Another dressing I’ve tried with this salad is so simple.  I take leftover cranberry sauce from Thanksgiving and add cranberry juice.  Blend it with a blender or food processor until it is the consistency of  dressing – it’s so delicious with little or no fat depending on how you make your cranberry dressing.

These ingredients work together beautifully in terms of taste, color and texture.   It’s the perfect salad for an autumn day.  Enjoy.

Total Time: 20 minutes
Cook Time: 6 minutes
Prep Time: 14 minutes
Level: Easy
Yield: 2 Entrée Salads

beef-y kale salad











1 T. oil

¼ – ½ c. vegetable broth

1 package Gardein™ brand Home-style Beefless Tips

½ t. salt

10-15 grinds fresh ground black pepper

2 green onions, diced

2 cloves garlic minced

2 c. kale, shredded

½ carrot, shredded

¼ c. red cabbage shredded

8 cherry tomatoes, quartered

2 T. slivered almonds (chopped pecans also work beautifully)

Cranberry Vinaigrette

3 T. cranberry juice

1 T. olive oil

1 T. agave nectar

1 sm. garlic clove, minced

Salt & pepper to taste



Blend with wire whisk or put in small blender or food processor and mix until thoroughly combined.


Heat 1 T. vegetable oil over medium heat.  Add the beefless tips and brown on all sides for about two minutes.
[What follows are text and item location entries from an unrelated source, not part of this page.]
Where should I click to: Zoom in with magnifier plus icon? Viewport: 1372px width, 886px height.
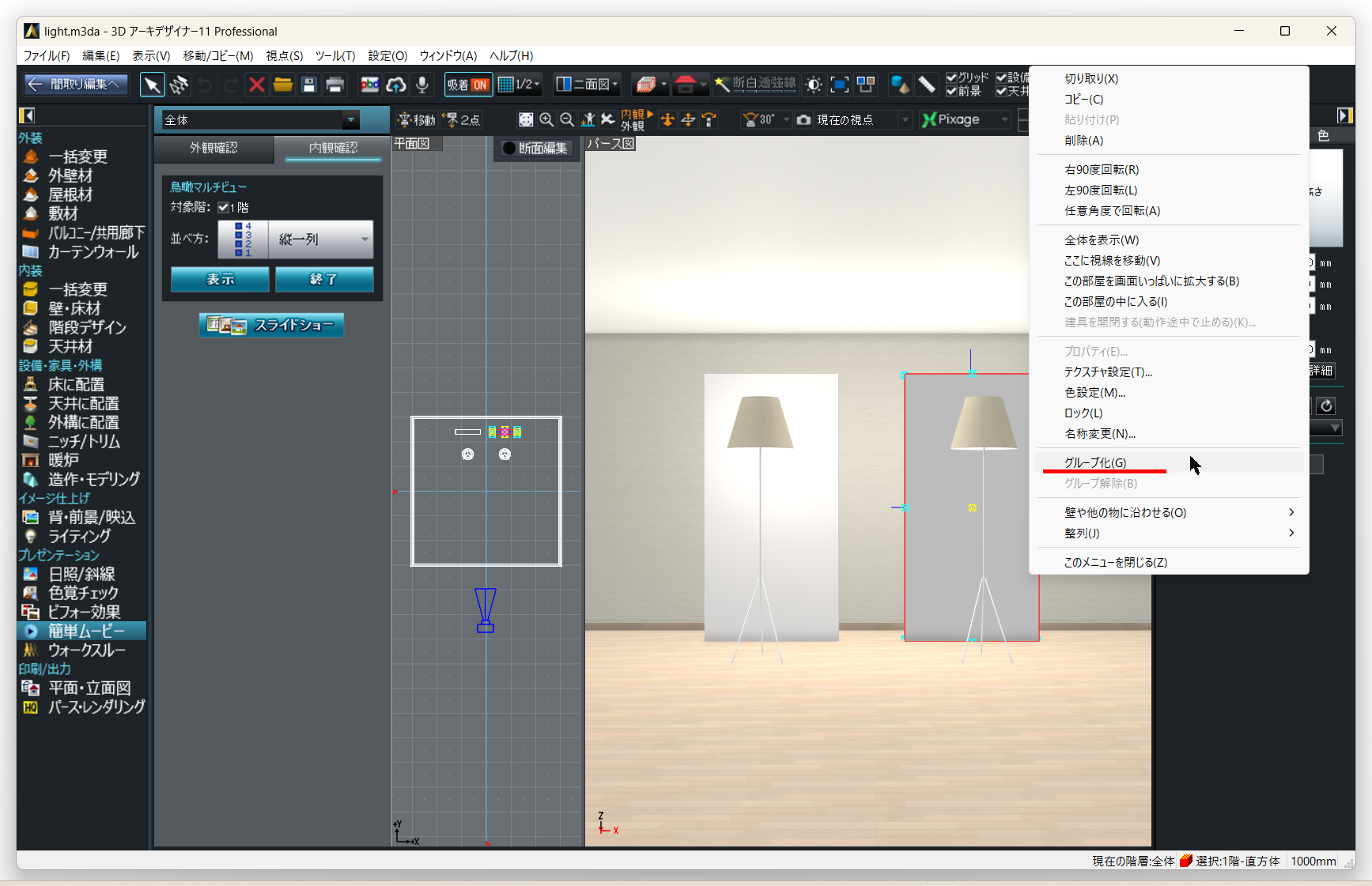point(546,119)
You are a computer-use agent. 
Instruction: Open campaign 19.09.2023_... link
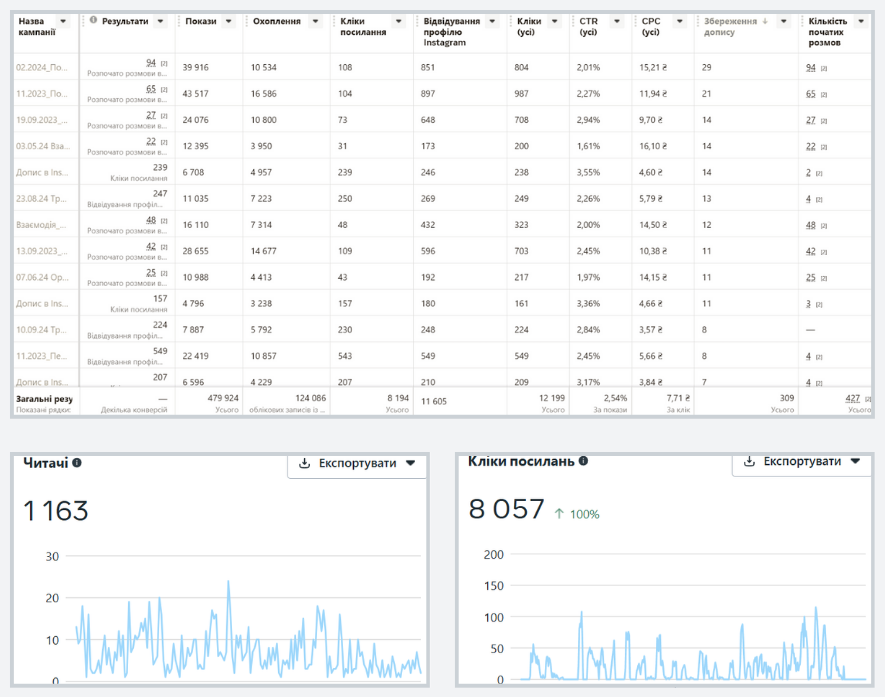tap(41, 119)
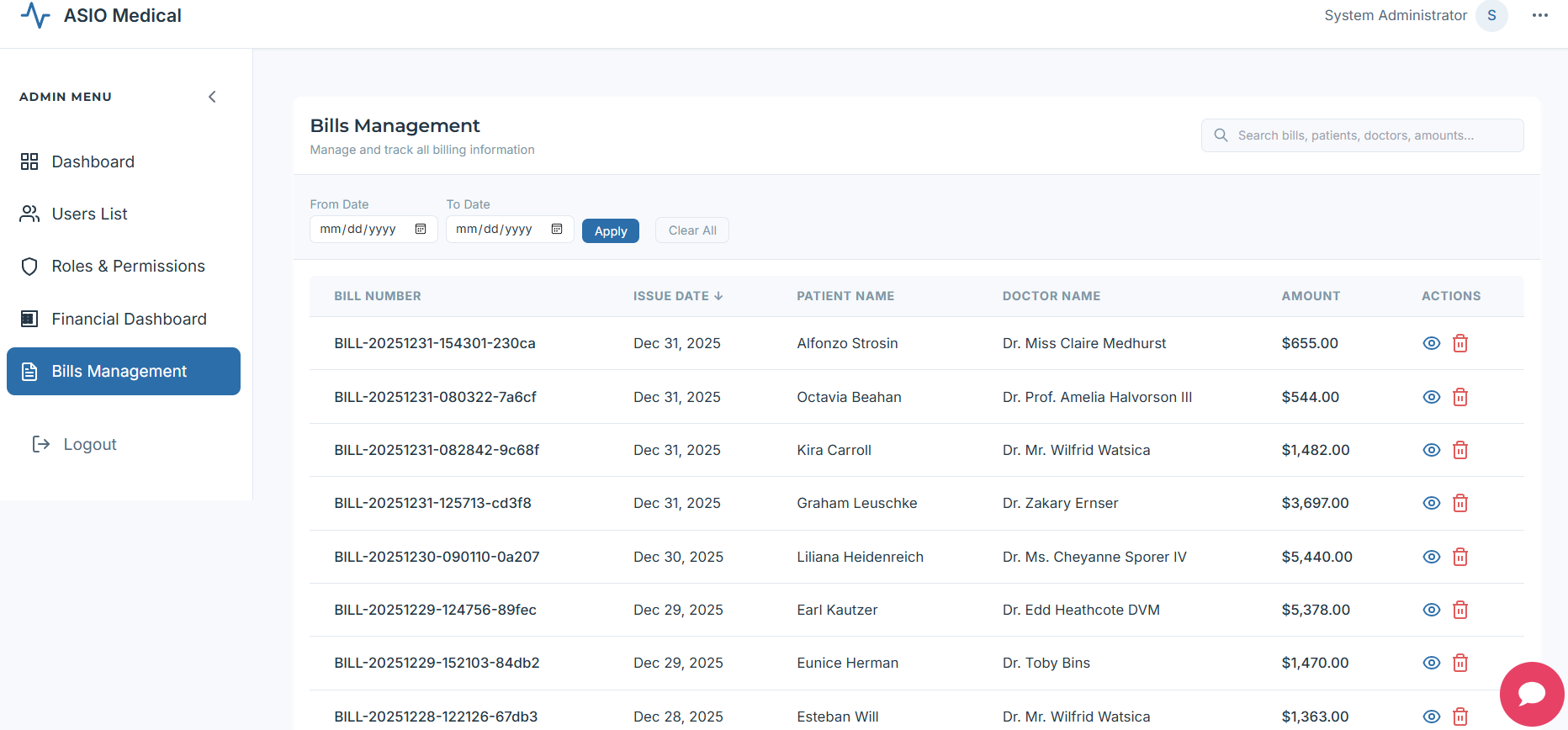View Graham Leuschke's bill details
Viewport: 1568px width, 730px height.
click(x=1431, y=503)
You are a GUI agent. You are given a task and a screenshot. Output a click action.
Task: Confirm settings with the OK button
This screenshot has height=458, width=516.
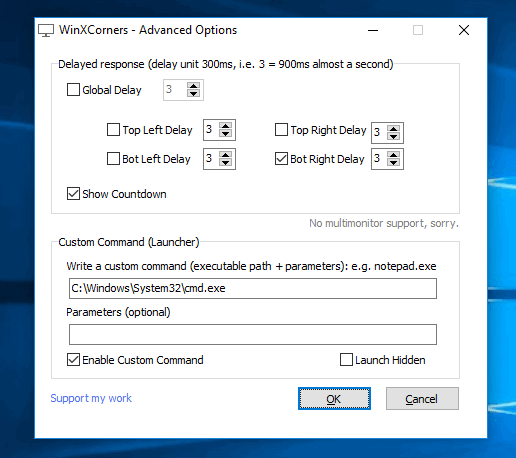coord(334,399)
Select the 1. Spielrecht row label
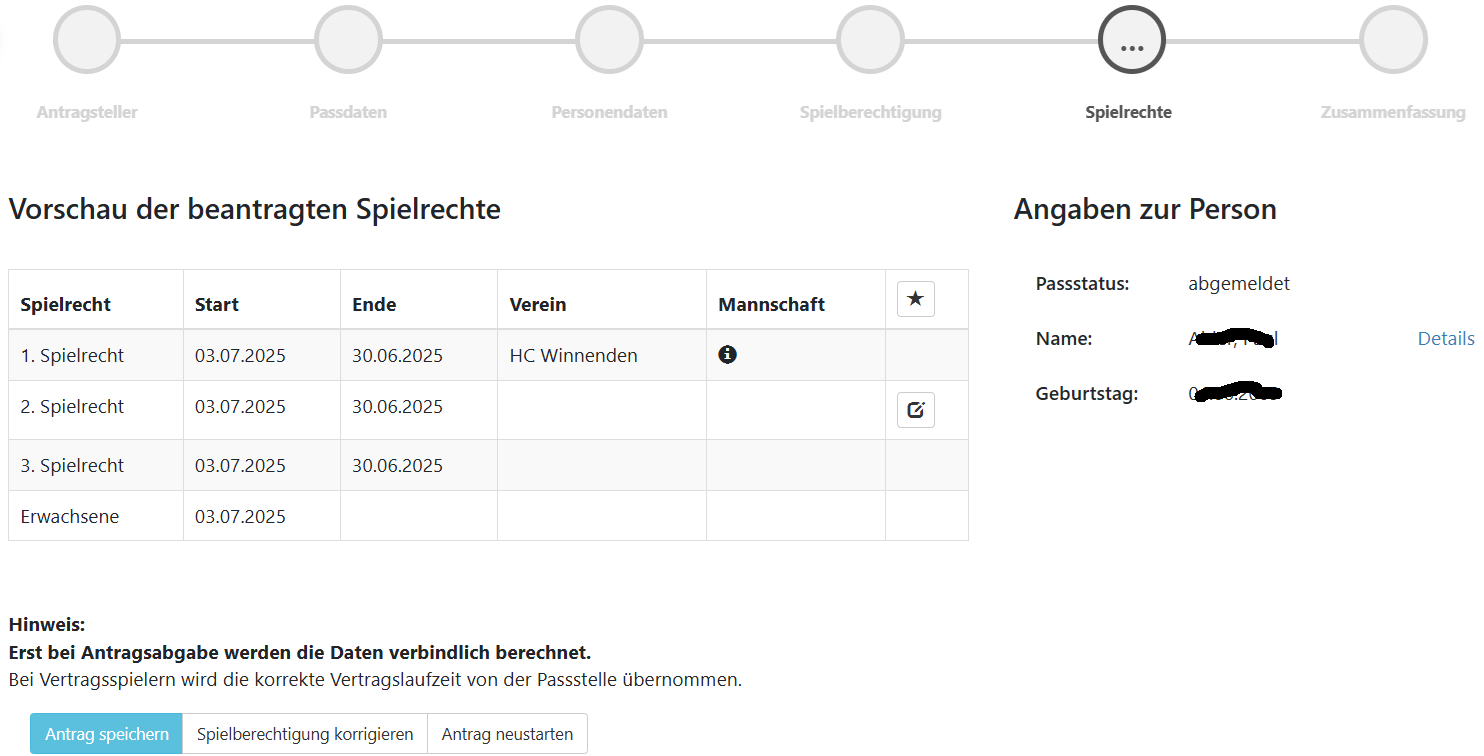Image resolution: width=1484 pixels, height=756 pixels. coord(72,356)
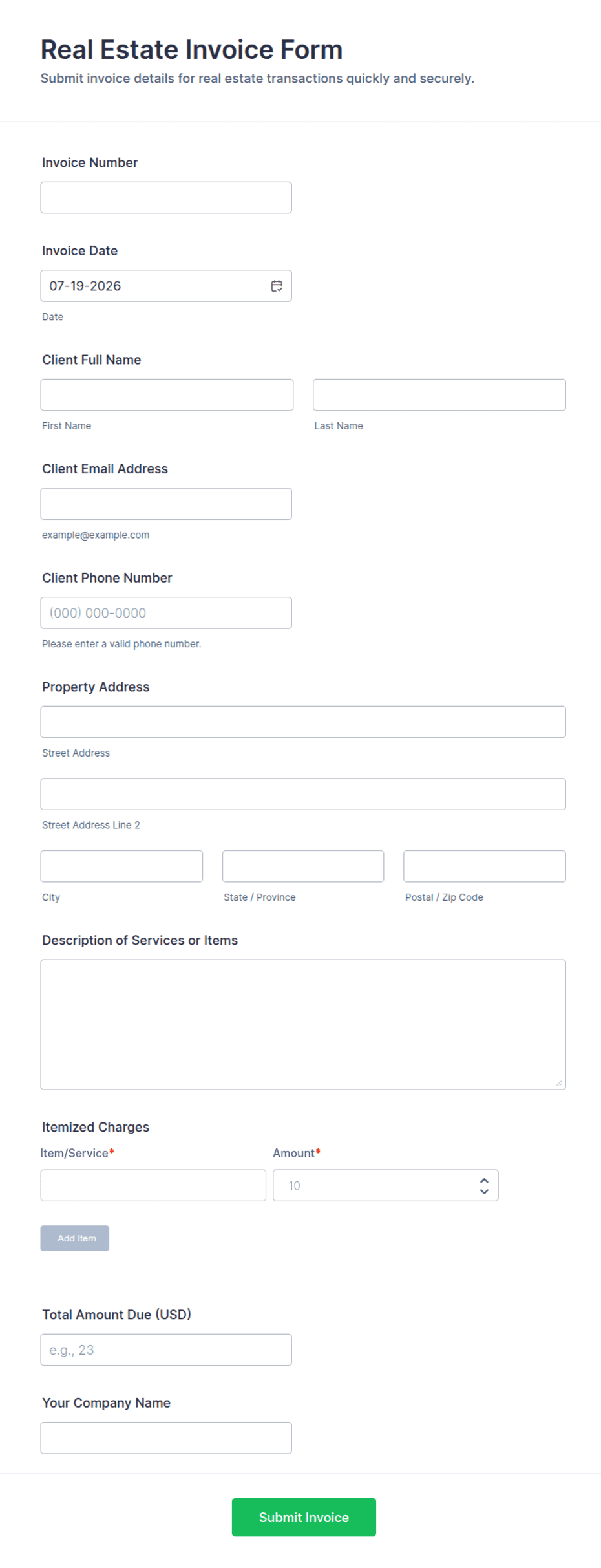
Task: Click inside the Description of Services textarea
Action: point(303,1025)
If mixture is dry, add enough vegetable broth to enable cooking without sticking.  Reduce heat and add onions, garlic, salt and pepper.  Continue to saute until heated throughout, about 1-2 more minutes.  Cut one piece in half to make sure it is heated in the center.  Remove from heat.

Mix kale, carrot and cabbage in a bowl.  Toss with just a bit of the vinaigrette, just enough to coat.

Drizzle additional vinaigrette on two serving plates.  Put half of the salad on each plate.  Top with the beef mixture.  Garnish with almonds and serve.